Based on extensive interviews with former Apple executives as well as accountants for other firms, Charles Duhigg and David Kocieniewski show that not only does the company practice extensive legal avoidance of its taxes, but that the firm pioneered several of the most important tax avoidance techniques out there:

Apple, for instance, was among the first tech companies to designate overseas salespeople in high-tax countries in a manner that allowed them to sell on behalf of low-tax subsidiaries on other continents, sidestepping income taxes, according to former executives. Apple was a pioneer of an accounting technique known as the “Double Irish With a Dutch Sandwich,” which reduces taxes by routing profits through Irish subsidiaries and the Netherlands and then to the Caribbean.

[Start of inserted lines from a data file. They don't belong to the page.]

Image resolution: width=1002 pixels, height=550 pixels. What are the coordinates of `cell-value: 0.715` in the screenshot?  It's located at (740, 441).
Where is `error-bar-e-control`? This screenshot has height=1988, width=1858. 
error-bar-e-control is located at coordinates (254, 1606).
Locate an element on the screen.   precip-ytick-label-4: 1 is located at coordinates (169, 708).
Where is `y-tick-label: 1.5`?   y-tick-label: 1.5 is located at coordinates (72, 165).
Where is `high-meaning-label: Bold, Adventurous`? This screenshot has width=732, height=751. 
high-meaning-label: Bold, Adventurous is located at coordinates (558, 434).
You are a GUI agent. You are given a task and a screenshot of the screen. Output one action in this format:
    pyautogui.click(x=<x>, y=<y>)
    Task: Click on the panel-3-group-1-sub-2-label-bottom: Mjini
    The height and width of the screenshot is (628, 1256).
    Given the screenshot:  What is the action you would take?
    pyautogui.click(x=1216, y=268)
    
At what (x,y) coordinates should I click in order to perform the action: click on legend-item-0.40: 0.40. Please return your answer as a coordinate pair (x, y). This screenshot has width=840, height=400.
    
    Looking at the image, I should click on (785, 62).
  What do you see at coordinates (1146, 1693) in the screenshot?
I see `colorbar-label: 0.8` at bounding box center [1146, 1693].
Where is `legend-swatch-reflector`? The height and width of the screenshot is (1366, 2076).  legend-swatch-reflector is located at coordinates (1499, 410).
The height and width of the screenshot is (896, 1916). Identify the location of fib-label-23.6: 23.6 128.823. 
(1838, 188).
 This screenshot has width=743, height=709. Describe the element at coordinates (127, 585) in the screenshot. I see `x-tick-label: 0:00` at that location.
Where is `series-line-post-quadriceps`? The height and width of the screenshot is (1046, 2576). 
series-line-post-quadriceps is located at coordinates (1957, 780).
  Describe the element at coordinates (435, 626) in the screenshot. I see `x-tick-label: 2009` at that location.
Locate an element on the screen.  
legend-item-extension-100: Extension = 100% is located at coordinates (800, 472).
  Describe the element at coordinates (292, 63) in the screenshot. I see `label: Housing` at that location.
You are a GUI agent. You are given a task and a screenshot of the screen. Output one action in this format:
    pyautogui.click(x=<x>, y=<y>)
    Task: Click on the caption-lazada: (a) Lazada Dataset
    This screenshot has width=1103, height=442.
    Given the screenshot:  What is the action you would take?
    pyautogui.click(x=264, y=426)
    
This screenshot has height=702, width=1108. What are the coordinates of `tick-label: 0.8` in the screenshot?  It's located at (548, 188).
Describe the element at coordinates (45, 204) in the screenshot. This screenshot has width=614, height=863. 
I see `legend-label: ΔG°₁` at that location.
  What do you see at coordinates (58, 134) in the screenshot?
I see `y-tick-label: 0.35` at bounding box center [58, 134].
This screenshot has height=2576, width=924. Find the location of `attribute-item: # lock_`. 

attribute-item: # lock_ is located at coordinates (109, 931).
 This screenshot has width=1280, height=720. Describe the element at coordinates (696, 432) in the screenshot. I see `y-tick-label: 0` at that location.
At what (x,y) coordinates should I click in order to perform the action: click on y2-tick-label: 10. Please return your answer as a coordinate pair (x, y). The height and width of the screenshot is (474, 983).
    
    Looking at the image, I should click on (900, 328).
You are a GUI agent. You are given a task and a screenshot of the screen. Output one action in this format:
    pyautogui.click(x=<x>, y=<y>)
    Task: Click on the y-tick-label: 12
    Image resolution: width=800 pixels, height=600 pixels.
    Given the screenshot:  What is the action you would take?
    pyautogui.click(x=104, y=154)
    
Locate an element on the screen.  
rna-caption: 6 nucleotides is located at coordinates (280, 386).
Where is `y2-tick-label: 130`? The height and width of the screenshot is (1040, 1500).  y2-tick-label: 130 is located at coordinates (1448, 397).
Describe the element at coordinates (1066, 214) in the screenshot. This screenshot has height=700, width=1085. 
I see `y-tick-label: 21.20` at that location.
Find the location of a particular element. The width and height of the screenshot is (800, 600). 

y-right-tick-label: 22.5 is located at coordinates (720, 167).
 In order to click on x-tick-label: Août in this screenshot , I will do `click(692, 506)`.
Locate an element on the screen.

Today, that tactic is used by hundreds of other corporations — some of which directly imitated Apple’s methods, say accountants at those companies.


Not only that: Apple paid, according to The Times article, $3.3 billion in “cash taxes” on its $34.2 billion of worldwide profits, for a 9.8% tax rate, as opposed to the $8.3 billion the company’s 10-K report said it paid. As the article notes:

“The information on 10-Ks is fiction for most companies,” said Kimberly Clausing, an economist at Reed College who specializes in multinational taxation. “But for tech companies it goes from fiction to farcical.”

Some commenters on my article last month actually cited these 10-K figures as proof that nothing was amiss at Apple. As it turns out, the company’s reporting has other major gaps. Its 2011 10-K Annual Report states that it has only two “significant” foreign subsidiaries, both based in Ireland. Apparently its Luxembourg subsidiary — with over $1 billion in 2011 sales, according to The Times — is not significant. Nor are its subsidiaries in the Netherlands and the British Virgin Islands, despite their importance in keeping Apple’s worldwide taxes low. Because Apple only deems its Irish subsidiaries “significant” and does not report on any others’ existence, the Government Accountability Office report of 2008 on tax haven subsidiaries was misled into saying that the company had only one such subsidiary. We can only wonder how many other tax haven subsidiaries are omitted from companies’ SEC filings.
 
Here’s the kicker: Even “cash taxes” is not a figure that accurately represents a given year’s tax payments, according to The Times.

As Richard Murphy points out, while Apple’s tax strategy is no doubt all legal (“perfectly legal,” as in the title of David Cay Johnston’s great book), “It’s also profoundly unethical.” Apple largely rejects its duty to help pay for living in a civilized society, even as state (like its home of California) and national governments flounder with debt. Its behavior forces one or more of three outcomes, as I have written many times before: shifting the tax burden to others, more government debt, or program cutbacks. Apple’s behavior shows that it’s clearly okay with that.

The solution starts with Murphy’s innovative “country-by-country” reporting, which does not require the tax havens to cooperate because all the information would be supplied by the company. Then, as I noted in November, we need worldwide unitary taxation to strip out the artificiality of companies’ allocation of assets and profits. We could treat Apple’s (and Microsoft’s, and…) “ownership” of patents in Ireland as the fiction it is, and force these companies to pay their fair share of taxes.